Studie ATSN-201 (LIGHTHOUSE)
Phase I/IIX-chromosomale Retinoschisis (RS1)
Zusammenfassung
AAV-Gentherapie für X-chromosomale Retinoschisis, verursacht durch Mutationen im RS1-Gen. Intravitreale Injektion. Die LIGHTHOUSE-Studie testet Sicherheit und Wirksamkeit bei jugendlichen und erwachsenen Männern.
Studiendetails
| Indikation | X-chromosomale Retinoschisis (XLRS) durch RS1-Mutationen |
| Mechanismus | AAV-vermittelter RS1-Gentransfer (intravitreal) |
| Sponsor | Atsena Therapeutics |
| Phase | Phase I/II (LIGHTHOUSE) |
| Status | Rekrutierung aktiv |
| Einschluss | Männlich, bestätigte RS1-Mutation, Alter 6+ |
| Aktualisiert | 19.02.2025 (ClinicalTrials.gov) |
Ausführliche Beschreibung
ATSN-201 ist eine intravitreale AAV-Gentherapie für X-chromosomale juvenile Retinoschisis (XLRS), eine Erkrankung die durch Mutationen im Retinoschisin-Gen (RS1) verursacht wird. RS1 ist ein Protein, das für die Zelladhäsion in der Netzhaut essentiell ist. Bei Funktionsverlust kommt es zu einer Aufspaltung (Schisis) der Netzhautschichten, insbesondere in der Makula.
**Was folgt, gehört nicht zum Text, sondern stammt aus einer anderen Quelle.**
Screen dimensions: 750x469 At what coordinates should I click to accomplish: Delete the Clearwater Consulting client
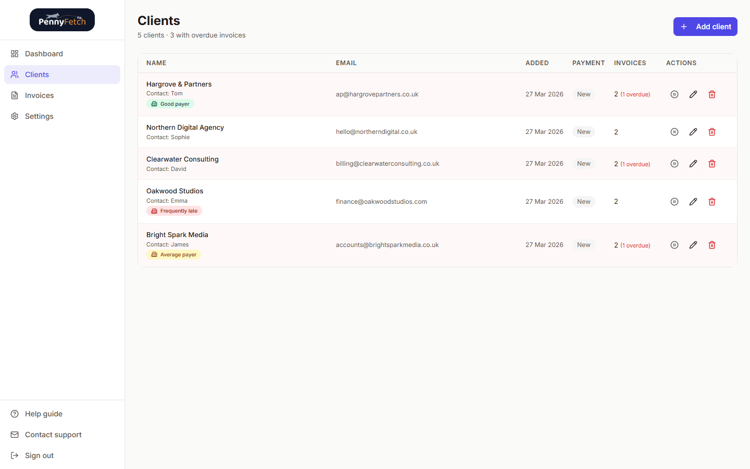pyautogui.click(x=711, y=163)
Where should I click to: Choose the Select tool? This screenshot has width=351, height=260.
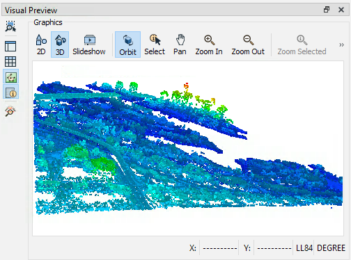pyautogui.click(x=155, y=44)

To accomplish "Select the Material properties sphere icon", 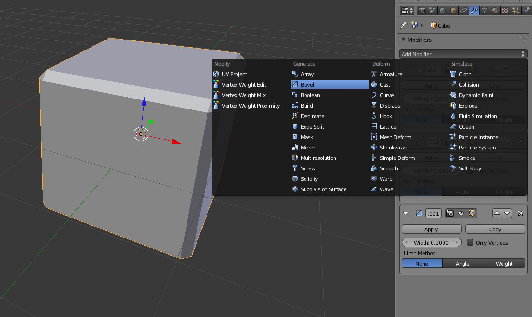I will coord(495,10).
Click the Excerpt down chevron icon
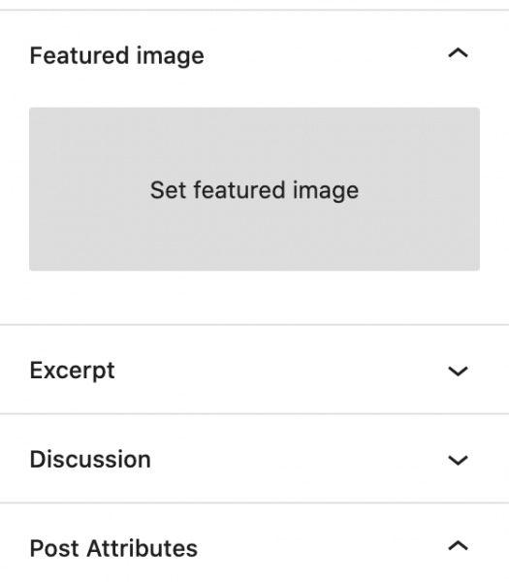Viewport: 509px width, 582px height. click(459, 371)
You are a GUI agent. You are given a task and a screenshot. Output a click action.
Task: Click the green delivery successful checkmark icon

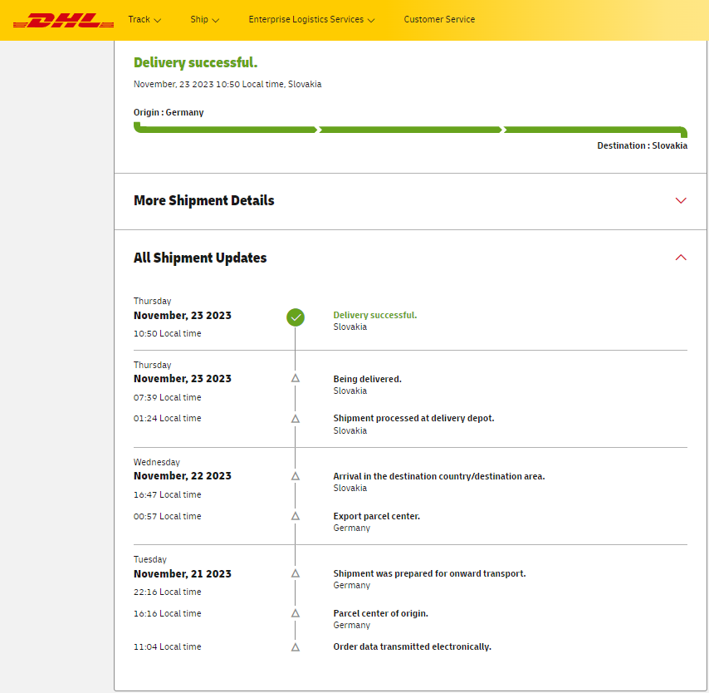pyautogui.click(x=296, y=317)
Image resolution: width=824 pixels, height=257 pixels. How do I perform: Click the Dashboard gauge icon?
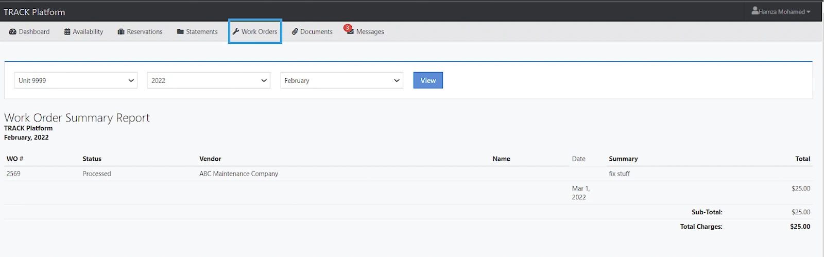point(13,32)
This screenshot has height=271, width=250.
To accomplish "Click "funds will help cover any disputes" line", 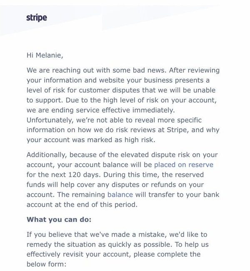I will [x=115, y=185].

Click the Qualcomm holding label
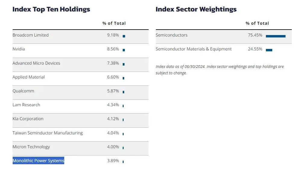(23, 91)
Die Erkrankung betrifft ausschließlich Männer und manifestiert sich typischerweise im Schulalter mit Sehschärfenverlust. Der intravitreale Injektionsweg (statt subretinal) ist bei dieser Erkrankung besonders vorteilhaft, da die Netzhaut bereits geschädigt ist und eine subretinale Injektion das Risiko einer Netzhautablösung erhöhen würde.
Maßgeblich sind die tagesaktuellen Einträge in der Studiendatenbank. Stand dieser Zusammenfassung: April 2026.